WHAT YOU NEED TO DO: Search the records below for the string "paragraph" and copy each line where it turns up.

Records contained in a dataset:
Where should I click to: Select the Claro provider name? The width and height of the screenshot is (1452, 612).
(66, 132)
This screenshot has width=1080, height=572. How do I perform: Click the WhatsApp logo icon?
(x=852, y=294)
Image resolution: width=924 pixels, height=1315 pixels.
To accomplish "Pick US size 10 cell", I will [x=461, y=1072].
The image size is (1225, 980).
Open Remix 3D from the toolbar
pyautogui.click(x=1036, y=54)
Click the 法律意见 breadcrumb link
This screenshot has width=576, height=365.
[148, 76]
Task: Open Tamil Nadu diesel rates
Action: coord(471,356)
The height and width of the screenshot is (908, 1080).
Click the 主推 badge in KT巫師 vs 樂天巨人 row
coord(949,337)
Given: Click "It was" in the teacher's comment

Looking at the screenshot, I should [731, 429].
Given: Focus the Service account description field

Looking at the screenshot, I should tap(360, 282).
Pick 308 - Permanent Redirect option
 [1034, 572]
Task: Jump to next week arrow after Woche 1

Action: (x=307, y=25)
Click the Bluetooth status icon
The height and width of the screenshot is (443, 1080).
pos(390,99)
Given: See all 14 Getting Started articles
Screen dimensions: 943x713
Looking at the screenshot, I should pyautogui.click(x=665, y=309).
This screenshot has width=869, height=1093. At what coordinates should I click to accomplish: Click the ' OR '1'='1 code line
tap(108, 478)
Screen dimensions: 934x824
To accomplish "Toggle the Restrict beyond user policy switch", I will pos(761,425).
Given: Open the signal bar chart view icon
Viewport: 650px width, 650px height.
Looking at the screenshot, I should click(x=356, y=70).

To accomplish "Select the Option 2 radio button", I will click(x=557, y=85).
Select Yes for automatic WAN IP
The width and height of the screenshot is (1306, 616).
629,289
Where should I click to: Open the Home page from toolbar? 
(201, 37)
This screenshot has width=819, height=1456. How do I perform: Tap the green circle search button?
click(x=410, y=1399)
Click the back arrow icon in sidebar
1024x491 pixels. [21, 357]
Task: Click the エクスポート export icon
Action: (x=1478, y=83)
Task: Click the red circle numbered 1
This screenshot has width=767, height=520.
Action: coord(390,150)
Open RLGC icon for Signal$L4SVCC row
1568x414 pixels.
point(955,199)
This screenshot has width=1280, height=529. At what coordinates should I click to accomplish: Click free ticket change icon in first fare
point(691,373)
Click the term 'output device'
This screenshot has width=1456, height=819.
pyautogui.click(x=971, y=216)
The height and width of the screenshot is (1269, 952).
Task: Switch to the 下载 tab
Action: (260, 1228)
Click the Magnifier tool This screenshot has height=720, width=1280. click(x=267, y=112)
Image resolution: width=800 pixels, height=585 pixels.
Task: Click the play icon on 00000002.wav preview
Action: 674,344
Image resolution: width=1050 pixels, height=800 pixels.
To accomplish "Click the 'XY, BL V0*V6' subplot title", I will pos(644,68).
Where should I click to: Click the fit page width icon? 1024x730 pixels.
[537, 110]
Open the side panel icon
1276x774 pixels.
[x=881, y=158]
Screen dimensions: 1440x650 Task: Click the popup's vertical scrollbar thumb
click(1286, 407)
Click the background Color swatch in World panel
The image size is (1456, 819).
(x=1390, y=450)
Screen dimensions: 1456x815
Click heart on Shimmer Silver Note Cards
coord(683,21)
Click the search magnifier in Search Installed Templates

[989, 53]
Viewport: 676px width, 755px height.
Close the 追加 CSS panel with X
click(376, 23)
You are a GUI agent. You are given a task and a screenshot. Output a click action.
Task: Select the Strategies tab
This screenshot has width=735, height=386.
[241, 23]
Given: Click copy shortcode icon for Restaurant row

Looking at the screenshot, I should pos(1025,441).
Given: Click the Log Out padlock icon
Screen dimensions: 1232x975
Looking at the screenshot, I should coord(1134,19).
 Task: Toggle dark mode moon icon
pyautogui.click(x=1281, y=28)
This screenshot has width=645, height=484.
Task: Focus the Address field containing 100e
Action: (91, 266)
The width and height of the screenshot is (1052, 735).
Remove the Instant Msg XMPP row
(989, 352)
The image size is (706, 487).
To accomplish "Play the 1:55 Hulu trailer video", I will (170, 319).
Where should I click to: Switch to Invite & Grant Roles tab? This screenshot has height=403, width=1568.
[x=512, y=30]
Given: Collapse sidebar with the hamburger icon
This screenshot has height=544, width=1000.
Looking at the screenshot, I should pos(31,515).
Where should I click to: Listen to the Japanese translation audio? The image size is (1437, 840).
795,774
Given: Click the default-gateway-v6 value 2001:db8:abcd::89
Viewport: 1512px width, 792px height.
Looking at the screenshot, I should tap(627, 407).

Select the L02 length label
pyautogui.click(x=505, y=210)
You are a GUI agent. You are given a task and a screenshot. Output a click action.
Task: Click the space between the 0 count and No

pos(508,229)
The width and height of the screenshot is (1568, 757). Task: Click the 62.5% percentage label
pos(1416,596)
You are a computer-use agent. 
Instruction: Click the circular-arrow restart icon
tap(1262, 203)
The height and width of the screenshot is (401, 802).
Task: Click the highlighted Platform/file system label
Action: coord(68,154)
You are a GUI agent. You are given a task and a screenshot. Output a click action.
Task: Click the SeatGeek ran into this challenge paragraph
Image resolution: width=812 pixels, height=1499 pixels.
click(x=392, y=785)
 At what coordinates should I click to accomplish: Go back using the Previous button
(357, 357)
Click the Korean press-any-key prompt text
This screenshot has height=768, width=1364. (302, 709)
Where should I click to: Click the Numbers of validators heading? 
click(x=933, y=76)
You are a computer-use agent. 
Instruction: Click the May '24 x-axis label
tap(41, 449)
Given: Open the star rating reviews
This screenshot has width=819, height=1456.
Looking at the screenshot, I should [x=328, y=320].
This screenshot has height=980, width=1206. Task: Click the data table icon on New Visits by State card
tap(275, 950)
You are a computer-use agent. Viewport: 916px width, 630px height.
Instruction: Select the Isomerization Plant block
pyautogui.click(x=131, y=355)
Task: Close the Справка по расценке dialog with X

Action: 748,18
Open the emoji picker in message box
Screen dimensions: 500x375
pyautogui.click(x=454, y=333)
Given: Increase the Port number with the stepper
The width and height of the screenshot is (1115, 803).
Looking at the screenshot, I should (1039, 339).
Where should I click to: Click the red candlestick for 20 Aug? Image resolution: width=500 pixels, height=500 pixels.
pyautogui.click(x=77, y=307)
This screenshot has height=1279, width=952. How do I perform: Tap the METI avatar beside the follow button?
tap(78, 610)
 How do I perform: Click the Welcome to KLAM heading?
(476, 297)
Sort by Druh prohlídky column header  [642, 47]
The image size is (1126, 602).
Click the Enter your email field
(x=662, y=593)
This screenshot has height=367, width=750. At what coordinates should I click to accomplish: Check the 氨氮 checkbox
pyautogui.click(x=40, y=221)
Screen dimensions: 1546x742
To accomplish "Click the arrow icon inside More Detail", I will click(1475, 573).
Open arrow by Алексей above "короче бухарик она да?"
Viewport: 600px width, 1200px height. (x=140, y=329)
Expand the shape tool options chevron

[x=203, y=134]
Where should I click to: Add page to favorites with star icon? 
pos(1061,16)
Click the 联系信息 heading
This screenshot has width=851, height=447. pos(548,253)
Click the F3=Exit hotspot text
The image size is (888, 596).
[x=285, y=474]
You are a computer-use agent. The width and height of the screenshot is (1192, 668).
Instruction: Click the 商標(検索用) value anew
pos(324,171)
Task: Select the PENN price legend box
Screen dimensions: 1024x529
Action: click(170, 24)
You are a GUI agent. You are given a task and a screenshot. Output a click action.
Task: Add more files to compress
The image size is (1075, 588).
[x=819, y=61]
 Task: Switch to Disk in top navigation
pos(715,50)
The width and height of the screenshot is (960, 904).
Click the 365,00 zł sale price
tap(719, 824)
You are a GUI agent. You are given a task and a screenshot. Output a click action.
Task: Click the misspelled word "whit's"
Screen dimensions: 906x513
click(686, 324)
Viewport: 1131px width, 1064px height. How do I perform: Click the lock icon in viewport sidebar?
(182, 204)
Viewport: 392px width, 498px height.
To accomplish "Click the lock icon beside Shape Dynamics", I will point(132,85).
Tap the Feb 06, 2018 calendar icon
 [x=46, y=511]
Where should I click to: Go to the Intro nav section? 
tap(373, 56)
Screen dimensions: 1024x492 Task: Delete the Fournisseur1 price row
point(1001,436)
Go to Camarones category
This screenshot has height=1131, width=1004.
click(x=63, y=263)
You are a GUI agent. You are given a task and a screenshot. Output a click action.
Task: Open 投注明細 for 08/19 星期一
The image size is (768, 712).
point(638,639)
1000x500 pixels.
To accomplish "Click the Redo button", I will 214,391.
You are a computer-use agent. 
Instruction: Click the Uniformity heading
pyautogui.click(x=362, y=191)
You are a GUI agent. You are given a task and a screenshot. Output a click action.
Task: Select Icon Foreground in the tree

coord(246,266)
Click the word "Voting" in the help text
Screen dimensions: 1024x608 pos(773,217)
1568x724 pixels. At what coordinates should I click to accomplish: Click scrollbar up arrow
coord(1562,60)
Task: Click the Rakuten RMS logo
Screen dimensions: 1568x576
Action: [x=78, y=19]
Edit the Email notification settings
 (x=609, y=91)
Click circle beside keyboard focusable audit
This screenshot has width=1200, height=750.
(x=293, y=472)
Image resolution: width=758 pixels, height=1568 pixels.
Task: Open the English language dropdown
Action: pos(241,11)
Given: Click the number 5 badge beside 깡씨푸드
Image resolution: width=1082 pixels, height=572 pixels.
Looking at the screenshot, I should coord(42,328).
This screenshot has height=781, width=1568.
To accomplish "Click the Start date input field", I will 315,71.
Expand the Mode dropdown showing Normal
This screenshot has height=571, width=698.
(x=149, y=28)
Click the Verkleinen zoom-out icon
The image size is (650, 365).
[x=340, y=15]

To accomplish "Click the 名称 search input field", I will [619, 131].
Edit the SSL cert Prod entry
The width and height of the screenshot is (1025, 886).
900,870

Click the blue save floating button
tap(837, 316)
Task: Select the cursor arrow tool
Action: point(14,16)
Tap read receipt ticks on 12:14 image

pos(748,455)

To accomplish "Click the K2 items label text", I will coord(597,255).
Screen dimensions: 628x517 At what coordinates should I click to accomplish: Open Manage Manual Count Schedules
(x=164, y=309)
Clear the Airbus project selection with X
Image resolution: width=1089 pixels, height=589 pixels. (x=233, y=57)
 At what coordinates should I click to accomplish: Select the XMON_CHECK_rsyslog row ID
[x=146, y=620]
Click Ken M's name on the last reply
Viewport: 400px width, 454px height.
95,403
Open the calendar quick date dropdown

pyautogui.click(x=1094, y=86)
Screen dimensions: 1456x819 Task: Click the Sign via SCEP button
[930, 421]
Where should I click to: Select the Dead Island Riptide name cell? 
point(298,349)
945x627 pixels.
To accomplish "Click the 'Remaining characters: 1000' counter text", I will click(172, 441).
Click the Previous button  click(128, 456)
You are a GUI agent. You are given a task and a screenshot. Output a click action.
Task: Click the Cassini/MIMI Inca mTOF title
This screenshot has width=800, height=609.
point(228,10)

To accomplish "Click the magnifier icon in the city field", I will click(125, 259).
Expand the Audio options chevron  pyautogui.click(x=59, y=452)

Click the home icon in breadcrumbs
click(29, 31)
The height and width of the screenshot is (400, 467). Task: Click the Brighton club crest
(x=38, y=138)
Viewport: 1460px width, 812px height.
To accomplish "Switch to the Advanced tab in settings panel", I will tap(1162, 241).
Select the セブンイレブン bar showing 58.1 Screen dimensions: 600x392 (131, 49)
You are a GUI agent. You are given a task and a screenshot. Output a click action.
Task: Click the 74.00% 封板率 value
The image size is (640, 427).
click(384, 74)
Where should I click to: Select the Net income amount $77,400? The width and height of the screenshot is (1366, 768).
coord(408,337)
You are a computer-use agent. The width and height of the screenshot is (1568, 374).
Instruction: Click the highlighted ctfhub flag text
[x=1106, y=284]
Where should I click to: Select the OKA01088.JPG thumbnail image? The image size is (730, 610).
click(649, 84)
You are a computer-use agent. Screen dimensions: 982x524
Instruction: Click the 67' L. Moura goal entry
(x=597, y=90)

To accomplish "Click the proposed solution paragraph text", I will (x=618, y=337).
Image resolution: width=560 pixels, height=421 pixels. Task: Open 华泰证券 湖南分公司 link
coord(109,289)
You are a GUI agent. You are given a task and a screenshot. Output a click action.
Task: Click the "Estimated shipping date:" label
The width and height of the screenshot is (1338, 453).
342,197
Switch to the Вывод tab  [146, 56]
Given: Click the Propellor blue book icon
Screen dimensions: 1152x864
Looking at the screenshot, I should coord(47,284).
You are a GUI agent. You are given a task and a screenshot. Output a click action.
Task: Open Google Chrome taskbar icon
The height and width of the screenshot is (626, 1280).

SOLUTION BELOW:
Task: Click the SeatGeek ran into this challenge paragraph
To accomplish "Click the proposed solution paragraph text", I will (x=618, y=337).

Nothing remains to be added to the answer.